Shields Lisa B, Iyer Vasudeva G, Zhang Yi Ping, Shields Christopher B
Norton Neuroscience Institute, Norton Healthcare, Louisville, USA.
Clinical Neurophysiology, Neurodiagnostic Center of Louisville, Louisville, USA.
Cureus. 2024 Nov 18;16(11):e73914. doi: 10.7759/cureus.73914. eCollection 2024 Nov.

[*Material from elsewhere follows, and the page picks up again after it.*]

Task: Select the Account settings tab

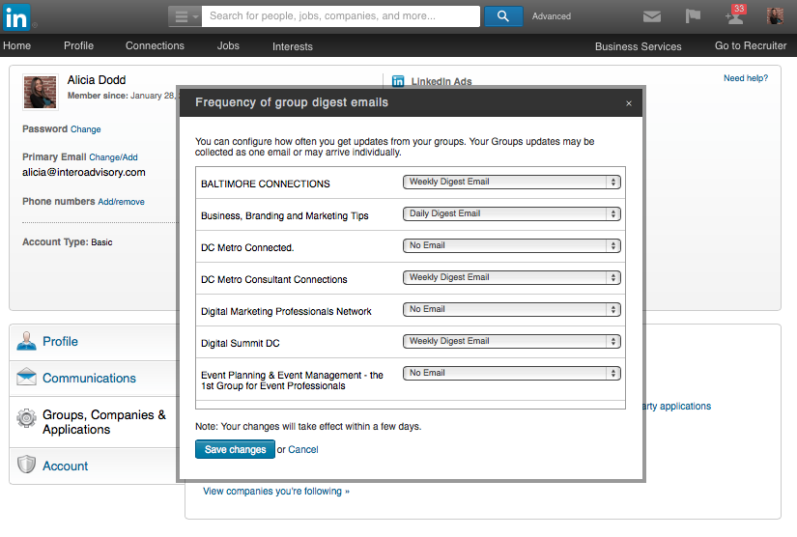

Hirayama disease (HD) is a rare disorder characterized by insidious asymmetric neurogenic atrophy primarily involving the upper extremities. HD most commonly affects adolescent males and has a favorable prognosis for arrest of progression. Electrodiagnostic (EDX) studies show chronic denervation changes in the distal upper extremity muscles. A cervical spine MRI in neck flexion may reveal compression of the cervical ventral spinal cord. We report clinical, EDX, and MRI findings in two cases of HD. The first case involved a 15-year-old male with a six-month history of progressive weakness, wasting, and tremulous movements of the left hand without pain or paresthesia. A physical exam revealed marked wasting of the left intrinsic hand muscles with polyminimyoclonus. Needle electromyography (EMG) revealed fasciculations (simultaneous with the polyminimyoclonus) while at rest and recruitment of 1-2 large polyphasic units in the left C8, T1, and, to a lesser extent, the C7 distribution. A T2-weighted flexion cervical spine MRI revealed narrowing and anterior displacement of the posterior dura of the cervical cord, leading to cord compression at C5-6 and C6-7. At last contact 11 years following symptom initiation, the patient continued to complain of profound weakness of the left hand without pain or numbness. The second case involved a 17-year-old male who was found to have wasting of the intrinsic muscles of the non-dominant left hand on a routine physical examination. The left first dorsal interosseus, abductor digiti minimi, abductor pollicis brevis, and extensor pollicis longus muscles were found to be clinically weak. Polyminimyoclonus involving all fingers of the left hand was also observed. A needle EMG demonstrated fasciculations with large amplitudes and wide duration motor unit potentials in the left C8, T1, and, to a lesser extent, C7 distribution. An ultrasound study showed frequent fasciculations in the left intrinsic hand muscles and the distal forearm muscles simultaneously with the polyminimyoclonus. A T2-weighted cervical spine MRI scan in the flexed sagittal position revealed anterior displacement of the dura and an enlarged epidural space from C4-C7. At last follow-up 11 months later, the findings were unchanged. The EDX studies and cervical MRI findings were consistent with HD in both cases. The role of EDX studies and cervical spine flexion MRI in diagnosing HD and the correlation between polyminimyoclonus and fasciculations are highlighted.
平山病(HD)是一种罕见的疾病,其特征为隐匿性不对称神经源性萎缩,主要累及上肢。HD最常影响青少年男性,病情进展停止后预后良好。电诊断(EDX)研究显示上肢远端肌肉存在慢性失神经改变。颈部屈曲位的颈椎MRI可能显示颈段腹侧脊髓受压。我们报告了两例HD患者的临床、EDX及MRI检查结果。第一例为一名15岁男性,有6个月的左手进行性无力、萎缩及震颤病史,无疼痛或感觉异常。体格检查发现左手固有肌明显萎缩并伴有多灶性肌阵挛。针极肌电图(EMG)显示静息时存在肌束震颤(与多灶性肌阵挛同时出现),在左侧C8、T1以及程度较轻的C7分布区募集到1 - 2个大的多相运动单位。T2加权颈部屈曲位颈椎MRI显示颈髓后硬膜变窄并向前移位,导致C5 - 6和C6 - 7水平脊髓受压。在症状出现11年后的最后一次随访中,患者仍诉说左手严重无力,无疼痛或麻木感。第二例为一名17岁男性,在常规体格检查中发现非优势侧左手固有肌萎缩。发现左侧第一背侧骨间肌、小指展肌、拇短展肌及拇长伸肌在临床上肌力减弱。还观察到累及左手所有手指的多灶性肌阵挛。针极EMG显示在左侧C8、T1以及程度较轻的C7分布区存在高波幅、宽时限的运动单位电位伴肌束震颤。超声检查显示左手固有肌和前臂远端肌肉频繁出现肌束震颤,与多灶性肌阵挛同时发生。矢状面屈曲位T2加权颈椎MRI扫描显示硬膜向前移位,C4 - C7硬膜外间隙增宽。在11个月后的最后一次随访中,检查结果无变化。两例患者的EDX检查及颈椎MRI表现均符合HD。强调了EDX检查和颈椎屈曲位MRI在HD诊断中的作用以及多灶性肌阵挛与肌束震颤之间的相关性。